◆ **练习要求**: 打印下方评论罗周剧作的节选中从“罗周这一改动,令人想起了一段”开始、到“地方,倒是值得演下去的本子。”结束的部分,一字不改。

◆ **节选**:

对于罗周的剧本,早就有很多朋友在期刊杂志或者网上批评:前沿剧评 | 苏州小市民的烟火人生已经配不上高雅昆曲了吗?──评罗周剧作《浮生六记》
文中说:
罗周从原作中撷取了芸娘喜食芥卤腐乳和虾卤瓜的细节。第一场“回煞”中,沈复备下芸娘的“舌尖之爱”以待亡魂,并追忆芸娘生时情景:“当年我最恶卤瓜、拒不肯食,芸姐劝我不动,竟笑笑嘻嘻,挟之强塞我口。我掩鼻试嚼,倒也清爽,开鼻再嚼,好不美味!”在原作中,芸娘曾有解释,喜食腐乳乃取其价廉,可粥可饭,幼年食惯,成年后亦不敢忘本;但是罗周将贫寒生活的背景完全隐去,仿佛腐乳卤瓜只是一种口腹甘嗜、夫妻情趣。我们甚至还可以辨识出言情小说中常见的富贵想象:有钱人山珍海错吃腻了,偏偏就爱清粥小菜呢。
罗周这一改动,令人想起了一段讽刺追究资产阶级趣味的小官僚的相声:也是改变了阶级属性以后产生了恶趣味,乃至道德的败坏
相声《离婚前奏曲》侯宝林、郭启儒
@快乐的子夜听涛:罗周的作品里男性角色和女性角色都有或多或少的性格缺陷,禁欲系的男主和无欲无求奉献的女主让人爱不起来,无生活,不真实,很虚伪,可能是作家闭门在家想象出的爱情吧!
@Wang知秋:以病态为美 且并不以为耻 甚至以耻为荣 挺符合当下一部分年轻人的心态 因而有些许受众。只想说 痛快 对罗周作品里的无病呻吟 对生活空洞的认知 乃至于强以生死提升作品的深度 种种 厌恶至极
@Truman谁家少俊:《孔圣之母》简直违背人性、违背人的情感逻辑
@云十洲:并没有人物性格,就是一个又一个生硬的无病呻吟的以故事为名的故事。发现转评这么多温和型的,大吃一惊。搁我大白话就是,罗周的戏,一个字都不想看
@七月的清兵卫:精彩啊,很久没见到如此苍健有力的评论。
@鹤隐云栖:沈復筆下,處處透露出生活的慘淡,和在慘淡背景下對美的執著追求。不是中産階層的小資情調,更不是衣食無憂者的無病呻吟。沈復是蘇州城中再尋常不過的小文人,他的可貴之處在於作為知己,芸娘至死不渝的天真和深情,因他平實而生動的文章得以傳世
@AutaiLome:倒着走的太明显,评论家的眼睛是雪亮的
@左衡:难得好文!眼力笔力都好!此时此刻尤其难得!
@仓山风雨:救活昆曲的是《十五贯》而非《牡丹亭》,不是已经很能说明问题了么?话说京剧/黄梅戏版的《浮生六记》若去掉大部分的间离表演,再些许改动几个地方,倒是值得演下去的本子。

◆ **数据行**:
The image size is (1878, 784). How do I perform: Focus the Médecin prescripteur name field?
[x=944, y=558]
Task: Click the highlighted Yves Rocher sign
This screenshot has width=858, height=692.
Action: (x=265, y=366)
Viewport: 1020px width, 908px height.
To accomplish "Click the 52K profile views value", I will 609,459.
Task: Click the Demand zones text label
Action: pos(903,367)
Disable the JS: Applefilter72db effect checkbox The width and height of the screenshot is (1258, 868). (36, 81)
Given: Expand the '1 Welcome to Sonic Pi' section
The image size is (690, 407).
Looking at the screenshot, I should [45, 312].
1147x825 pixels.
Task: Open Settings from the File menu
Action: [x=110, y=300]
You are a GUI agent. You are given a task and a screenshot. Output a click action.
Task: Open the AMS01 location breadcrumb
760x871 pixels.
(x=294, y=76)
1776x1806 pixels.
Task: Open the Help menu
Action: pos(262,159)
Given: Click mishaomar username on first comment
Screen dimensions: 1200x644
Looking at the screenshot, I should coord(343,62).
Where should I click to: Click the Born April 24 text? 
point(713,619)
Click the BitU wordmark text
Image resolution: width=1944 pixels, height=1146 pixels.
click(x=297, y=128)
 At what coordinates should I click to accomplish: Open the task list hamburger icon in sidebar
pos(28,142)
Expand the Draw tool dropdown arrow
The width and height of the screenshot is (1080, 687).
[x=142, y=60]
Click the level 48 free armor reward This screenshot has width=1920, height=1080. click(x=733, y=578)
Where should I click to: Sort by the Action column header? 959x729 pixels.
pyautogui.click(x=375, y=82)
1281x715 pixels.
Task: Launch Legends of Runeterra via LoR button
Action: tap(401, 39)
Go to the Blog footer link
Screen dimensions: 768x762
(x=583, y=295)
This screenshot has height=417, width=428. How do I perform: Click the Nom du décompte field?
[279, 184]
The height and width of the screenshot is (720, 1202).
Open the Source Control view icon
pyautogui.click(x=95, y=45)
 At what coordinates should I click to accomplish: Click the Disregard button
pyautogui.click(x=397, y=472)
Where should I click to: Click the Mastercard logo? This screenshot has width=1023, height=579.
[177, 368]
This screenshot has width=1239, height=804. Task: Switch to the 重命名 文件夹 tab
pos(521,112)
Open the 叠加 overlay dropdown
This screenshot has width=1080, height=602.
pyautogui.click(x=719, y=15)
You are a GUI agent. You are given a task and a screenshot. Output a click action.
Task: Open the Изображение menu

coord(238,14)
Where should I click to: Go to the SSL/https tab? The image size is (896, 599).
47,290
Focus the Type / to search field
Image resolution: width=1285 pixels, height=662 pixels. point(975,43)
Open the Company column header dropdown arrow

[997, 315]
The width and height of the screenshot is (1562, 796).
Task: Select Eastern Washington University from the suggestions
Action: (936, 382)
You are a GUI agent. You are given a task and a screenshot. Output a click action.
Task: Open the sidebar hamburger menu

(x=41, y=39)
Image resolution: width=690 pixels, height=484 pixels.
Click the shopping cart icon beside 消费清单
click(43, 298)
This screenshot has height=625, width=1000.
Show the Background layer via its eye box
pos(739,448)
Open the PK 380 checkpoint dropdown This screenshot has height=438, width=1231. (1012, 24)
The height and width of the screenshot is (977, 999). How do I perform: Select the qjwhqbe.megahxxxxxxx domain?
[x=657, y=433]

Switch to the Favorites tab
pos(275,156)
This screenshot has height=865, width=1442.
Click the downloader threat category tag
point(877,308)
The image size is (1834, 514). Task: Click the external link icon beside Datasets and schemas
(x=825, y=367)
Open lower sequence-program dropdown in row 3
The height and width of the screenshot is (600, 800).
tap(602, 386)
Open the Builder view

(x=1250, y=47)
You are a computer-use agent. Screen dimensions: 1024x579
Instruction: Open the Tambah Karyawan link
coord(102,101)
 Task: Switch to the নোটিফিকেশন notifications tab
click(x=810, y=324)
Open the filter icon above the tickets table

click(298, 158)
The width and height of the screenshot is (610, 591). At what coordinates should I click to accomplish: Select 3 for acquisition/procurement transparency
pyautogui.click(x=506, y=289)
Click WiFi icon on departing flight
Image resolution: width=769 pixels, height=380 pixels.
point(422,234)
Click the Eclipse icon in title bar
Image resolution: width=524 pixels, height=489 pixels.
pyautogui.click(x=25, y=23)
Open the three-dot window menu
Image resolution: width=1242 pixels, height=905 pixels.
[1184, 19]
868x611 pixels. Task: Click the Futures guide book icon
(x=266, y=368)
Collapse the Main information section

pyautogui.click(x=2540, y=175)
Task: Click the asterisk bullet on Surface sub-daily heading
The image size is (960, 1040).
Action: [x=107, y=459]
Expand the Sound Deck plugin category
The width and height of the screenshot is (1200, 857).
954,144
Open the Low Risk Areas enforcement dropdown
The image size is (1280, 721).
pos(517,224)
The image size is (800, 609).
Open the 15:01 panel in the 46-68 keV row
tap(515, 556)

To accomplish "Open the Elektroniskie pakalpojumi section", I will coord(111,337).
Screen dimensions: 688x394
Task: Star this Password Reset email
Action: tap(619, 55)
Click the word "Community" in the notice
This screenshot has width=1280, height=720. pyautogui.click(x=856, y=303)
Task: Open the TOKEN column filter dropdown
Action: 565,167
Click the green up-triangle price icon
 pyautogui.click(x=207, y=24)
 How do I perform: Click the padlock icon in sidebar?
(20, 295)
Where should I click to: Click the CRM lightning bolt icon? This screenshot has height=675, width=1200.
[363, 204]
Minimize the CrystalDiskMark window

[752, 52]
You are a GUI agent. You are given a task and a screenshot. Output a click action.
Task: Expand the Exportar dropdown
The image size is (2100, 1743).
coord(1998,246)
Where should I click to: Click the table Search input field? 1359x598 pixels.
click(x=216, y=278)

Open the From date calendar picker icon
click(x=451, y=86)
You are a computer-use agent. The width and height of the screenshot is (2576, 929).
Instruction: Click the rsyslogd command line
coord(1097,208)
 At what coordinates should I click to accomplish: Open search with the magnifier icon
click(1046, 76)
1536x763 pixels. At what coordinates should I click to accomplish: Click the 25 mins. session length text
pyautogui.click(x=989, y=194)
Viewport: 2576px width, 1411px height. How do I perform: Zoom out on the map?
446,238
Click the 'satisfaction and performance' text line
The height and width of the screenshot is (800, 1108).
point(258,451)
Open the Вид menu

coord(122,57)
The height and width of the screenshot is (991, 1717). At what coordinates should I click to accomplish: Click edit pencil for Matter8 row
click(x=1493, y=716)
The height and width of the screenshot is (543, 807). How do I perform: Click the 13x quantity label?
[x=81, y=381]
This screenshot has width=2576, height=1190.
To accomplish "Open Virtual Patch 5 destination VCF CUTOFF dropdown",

◆ **作答如下**:
罗周这一改动,令人想起了一段讽刺追究资产阶级趣味的小官僚的相声:也是改变了阶级属性以后产生了恶趣味,乃至道德的败坏
相声《离婚前奏曲》侯宝林、郭启儒
@快乐的子夜听涛:罗周的作品里男性角色和女性角色都有或多或少的性格缺陷,禁欲系的男主和无欲无求奉献的女主让人爱不起来,无生活,不真实,很虚伪,可能是作家闭门在家想象出的爱情吧!
@Wang知秋:以病态为美 且并不以为耻 甚至以耻为荣 挺符合当下一部分年轻人的心态 因而有些许受众。只想说 痛快 对罗周作品里的无病呻吟 对生活空洞的认知 乃至于强以生死提升作品的深度 种种 厌恶至极
@Truman谁家少俊:《孔圣之母》简直违背人性、违背人的情感逻辑
@云十洲:并没有人物性格,就是一个又一个生硬的无病呻吟的以故事为名的故事。发现转评这么多温和型的,大吃一惊。搁我大白话就是,罗周的戏,一个字都不想看
@七月的清兵卫:精彩啊,很久没见到如此苍健有力的评论。
@鹤隐云栖:沈復筆下,處處透露出生活的慘淡,和在慘淡背景下對美的執著追求。不是中産階層的小資情調,更不是衣食無憂者的無病呻吟。沈復是蘇州城中再尋常不過的小文人,他的可貴之處在於作為知己,芸娘至死不渝的天真和深情,因他平實而生動的文章得以傳世
@AutaiLome:倒着走的太明显,评论家的眼睛是雪亮的
@左衡:难得好文!眼力笔力都好!此时此刻尤其难得!
@仓山风雨:救活昆曲的是《十五贯》而非《牡丹亭》,不是已经很能说明问题了么?话说京剧/黄梅戏版的《浮生六记》若去掉大部分的间离表演,再些许改动几个地方,倒是值得演下去的本子。